McFarland’s venture, which inspired rival streaming documentaries on Netflix and Hulu, also exposed the foibles of people who paid to party. Fyre festival victims drew less sympathy than scorn, as critics foamed at the mouth about their millennial privilege. “Victims of fraud often seem like fools who get what they deserve,” says Balleisen, “while the alleged perpetrators of fraud elicit considerable sympathy.” Indeed, the most gifted hucksters stake out a claim of victimhood themselves, backpedalling and blaming entrenched businesses or political figures.

Others attempt to impersonate legitimately successful figureheads, which only adds to their veneer of authenticity. Elizabeth Holmes promoted Theranos in part by imitating the personal and management styles of previous Silicon Valley wunderkinds – right down to wearing the same kind of plain black turtleneck long associated with Steve Jobs. Anna Delvey used similar tactics to cultivate trust, acting the part of a wealthy socialite who racked up $10,000 in unpaid bills for personal-training sessions and cryotherapy manicures, VIP bottle service and first-class flights.
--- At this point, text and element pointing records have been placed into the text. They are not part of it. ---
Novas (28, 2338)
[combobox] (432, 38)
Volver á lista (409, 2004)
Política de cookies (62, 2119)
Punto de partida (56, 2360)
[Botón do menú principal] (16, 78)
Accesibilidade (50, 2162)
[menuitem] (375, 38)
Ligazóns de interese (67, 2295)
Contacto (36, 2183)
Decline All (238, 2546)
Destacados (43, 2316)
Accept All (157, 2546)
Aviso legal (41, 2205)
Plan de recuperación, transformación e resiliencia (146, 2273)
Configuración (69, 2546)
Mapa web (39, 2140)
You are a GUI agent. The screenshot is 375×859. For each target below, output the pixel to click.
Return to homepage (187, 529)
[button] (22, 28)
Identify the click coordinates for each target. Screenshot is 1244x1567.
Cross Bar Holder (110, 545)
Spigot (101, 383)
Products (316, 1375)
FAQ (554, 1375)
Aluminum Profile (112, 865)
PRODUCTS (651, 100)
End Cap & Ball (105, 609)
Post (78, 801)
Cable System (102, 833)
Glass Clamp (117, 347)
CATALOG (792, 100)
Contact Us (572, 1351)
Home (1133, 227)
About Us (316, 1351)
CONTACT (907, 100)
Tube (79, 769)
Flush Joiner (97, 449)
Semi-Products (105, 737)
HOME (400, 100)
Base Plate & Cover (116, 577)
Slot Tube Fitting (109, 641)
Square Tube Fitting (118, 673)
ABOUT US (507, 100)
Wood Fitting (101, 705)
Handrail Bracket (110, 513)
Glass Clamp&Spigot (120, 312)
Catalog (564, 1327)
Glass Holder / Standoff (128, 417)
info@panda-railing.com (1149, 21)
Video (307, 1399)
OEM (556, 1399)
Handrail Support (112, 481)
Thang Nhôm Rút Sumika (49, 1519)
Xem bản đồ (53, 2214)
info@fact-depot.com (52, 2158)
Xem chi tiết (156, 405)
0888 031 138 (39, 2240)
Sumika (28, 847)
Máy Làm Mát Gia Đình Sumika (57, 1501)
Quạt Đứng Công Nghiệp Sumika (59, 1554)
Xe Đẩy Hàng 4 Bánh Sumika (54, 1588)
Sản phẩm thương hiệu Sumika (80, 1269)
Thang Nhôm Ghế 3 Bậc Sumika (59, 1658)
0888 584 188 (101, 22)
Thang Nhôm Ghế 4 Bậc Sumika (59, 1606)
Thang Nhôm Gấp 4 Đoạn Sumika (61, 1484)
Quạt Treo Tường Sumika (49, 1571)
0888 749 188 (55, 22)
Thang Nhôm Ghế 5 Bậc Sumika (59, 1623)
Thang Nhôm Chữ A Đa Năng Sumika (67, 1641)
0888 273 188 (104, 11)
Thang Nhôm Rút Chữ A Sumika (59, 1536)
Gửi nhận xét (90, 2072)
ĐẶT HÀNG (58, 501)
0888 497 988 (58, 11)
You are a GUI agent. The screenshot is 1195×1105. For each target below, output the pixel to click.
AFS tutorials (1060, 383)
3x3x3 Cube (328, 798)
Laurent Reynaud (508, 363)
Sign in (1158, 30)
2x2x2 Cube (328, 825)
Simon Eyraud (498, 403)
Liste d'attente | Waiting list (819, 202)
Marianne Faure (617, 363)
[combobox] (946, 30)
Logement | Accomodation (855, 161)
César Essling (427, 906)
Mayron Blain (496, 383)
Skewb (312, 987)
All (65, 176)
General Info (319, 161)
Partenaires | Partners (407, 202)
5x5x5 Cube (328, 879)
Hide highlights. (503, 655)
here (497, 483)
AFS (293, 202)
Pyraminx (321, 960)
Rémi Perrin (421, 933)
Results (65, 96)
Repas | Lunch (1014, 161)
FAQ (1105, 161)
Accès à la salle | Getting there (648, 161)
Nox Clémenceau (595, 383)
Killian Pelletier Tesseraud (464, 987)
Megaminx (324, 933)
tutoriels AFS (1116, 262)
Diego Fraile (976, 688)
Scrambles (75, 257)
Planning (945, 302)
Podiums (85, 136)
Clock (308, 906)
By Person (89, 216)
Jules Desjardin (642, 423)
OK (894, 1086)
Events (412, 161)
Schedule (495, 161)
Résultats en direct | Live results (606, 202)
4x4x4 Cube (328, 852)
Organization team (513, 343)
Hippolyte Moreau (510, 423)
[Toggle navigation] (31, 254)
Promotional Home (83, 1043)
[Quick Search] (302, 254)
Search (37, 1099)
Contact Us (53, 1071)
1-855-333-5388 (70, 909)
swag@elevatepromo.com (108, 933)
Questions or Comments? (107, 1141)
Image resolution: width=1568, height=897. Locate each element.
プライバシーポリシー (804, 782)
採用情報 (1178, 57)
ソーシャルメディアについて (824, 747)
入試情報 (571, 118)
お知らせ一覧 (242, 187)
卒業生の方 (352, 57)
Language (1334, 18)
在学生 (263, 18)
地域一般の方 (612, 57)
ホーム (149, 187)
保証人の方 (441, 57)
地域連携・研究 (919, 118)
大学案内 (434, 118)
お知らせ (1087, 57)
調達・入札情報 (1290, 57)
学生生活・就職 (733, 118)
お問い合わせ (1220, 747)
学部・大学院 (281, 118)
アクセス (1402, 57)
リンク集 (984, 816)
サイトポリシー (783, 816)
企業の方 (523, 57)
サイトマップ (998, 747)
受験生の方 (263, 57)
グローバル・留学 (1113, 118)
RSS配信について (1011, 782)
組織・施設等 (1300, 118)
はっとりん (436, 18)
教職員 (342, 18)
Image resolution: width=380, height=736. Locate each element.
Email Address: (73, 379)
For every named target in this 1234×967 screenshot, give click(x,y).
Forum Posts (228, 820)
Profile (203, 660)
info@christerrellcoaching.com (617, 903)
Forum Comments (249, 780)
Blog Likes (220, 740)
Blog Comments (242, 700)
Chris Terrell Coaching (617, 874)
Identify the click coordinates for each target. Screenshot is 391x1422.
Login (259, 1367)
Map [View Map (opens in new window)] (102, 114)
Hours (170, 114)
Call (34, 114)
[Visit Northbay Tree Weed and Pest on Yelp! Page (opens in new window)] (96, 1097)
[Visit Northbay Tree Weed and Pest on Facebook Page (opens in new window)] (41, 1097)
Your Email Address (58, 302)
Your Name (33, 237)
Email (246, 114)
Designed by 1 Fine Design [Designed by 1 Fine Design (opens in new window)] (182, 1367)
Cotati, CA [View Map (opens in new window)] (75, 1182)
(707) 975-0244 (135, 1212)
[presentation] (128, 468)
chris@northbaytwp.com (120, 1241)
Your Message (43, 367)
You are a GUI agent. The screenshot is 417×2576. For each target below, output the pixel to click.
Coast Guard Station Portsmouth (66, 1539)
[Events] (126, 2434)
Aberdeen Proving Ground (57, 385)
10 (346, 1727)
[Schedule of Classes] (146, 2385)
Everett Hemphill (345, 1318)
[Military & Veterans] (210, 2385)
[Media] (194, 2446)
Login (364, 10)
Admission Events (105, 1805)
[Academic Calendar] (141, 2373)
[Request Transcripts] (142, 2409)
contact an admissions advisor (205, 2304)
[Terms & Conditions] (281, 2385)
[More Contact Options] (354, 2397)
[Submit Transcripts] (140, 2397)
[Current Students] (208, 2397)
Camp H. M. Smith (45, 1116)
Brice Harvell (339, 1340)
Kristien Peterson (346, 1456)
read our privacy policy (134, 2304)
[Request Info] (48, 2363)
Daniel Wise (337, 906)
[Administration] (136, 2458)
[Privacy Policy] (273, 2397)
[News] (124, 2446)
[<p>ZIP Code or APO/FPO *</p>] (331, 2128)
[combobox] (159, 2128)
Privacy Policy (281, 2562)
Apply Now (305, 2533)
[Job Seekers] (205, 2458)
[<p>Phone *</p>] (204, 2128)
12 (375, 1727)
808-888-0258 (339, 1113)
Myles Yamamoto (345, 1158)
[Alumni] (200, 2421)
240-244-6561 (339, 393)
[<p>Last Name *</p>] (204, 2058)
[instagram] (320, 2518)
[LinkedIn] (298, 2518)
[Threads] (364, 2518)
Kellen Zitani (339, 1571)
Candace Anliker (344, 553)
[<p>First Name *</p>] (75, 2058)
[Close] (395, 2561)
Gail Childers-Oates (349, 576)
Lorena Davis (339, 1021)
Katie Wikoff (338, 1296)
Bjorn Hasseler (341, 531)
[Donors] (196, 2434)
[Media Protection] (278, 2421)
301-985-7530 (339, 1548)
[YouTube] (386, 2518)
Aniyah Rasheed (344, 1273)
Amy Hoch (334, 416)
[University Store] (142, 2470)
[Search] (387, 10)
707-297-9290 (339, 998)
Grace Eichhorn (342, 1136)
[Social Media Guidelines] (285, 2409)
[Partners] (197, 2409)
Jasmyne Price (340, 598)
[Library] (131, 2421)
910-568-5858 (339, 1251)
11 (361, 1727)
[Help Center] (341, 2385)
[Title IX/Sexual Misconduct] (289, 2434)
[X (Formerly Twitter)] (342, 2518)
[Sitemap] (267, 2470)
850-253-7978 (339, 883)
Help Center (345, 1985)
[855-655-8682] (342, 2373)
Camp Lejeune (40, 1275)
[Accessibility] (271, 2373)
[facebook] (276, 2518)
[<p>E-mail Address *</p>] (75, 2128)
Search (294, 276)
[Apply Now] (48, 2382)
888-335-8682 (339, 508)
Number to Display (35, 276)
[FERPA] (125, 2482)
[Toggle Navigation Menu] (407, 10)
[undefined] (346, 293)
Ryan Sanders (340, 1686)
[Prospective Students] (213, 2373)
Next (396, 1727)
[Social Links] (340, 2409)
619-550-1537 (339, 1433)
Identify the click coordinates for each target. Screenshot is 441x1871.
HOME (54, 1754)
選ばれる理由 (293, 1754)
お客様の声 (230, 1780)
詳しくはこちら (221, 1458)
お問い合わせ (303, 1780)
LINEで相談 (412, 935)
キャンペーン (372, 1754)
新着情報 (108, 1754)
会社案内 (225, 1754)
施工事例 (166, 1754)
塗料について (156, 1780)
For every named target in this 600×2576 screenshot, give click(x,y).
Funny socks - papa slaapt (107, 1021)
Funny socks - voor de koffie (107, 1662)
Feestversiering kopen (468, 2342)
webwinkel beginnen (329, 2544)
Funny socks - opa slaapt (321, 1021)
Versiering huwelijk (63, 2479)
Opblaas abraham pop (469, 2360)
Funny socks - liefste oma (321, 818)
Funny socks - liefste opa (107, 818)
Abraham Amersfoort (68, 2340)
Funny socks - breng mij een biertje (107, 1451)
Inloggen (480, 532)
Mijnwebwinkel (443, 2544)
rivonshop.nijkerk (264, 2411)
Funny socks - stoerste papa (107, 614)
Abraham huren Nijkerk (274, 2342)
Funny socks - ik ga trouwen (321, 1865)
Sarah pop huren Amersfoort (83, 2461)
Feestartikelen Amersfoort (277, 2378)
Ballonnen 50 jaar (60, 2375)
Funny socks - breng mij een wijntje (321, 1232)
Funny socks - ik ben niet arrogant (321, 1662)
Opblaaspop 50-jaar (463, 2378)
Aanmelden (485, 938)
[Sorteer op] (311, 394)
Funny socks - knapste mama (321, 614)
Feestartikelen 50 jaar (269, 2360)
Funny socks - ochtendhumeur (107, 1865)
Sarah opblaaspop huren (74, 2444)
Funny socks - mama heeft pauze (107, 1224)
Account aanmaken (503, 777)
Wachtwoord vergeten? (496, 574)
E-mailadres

Grifters’ dizzy ascents are matched only by their disastrous falls, but that’s always been part of their allure: they are figures that inspire both schadenfreude and admiration. Scammers are hard to resist, especially when their ventures are revealed to be simply the performance of an attractive life, not the living of it. From stage-magic to stock market manipulation, the wax and wane of the con artist is a cycle on endless repeat. Given that grifters hold so formidable  a grasp on American consciousness, the election of those whose business career was built on deception seems a predictable culmination of this trend. The scamp sweet-talks his way into every industry, including the highest offices of political power. While we may find them undeniably convincing, grifters are little more than smoke and mirrors.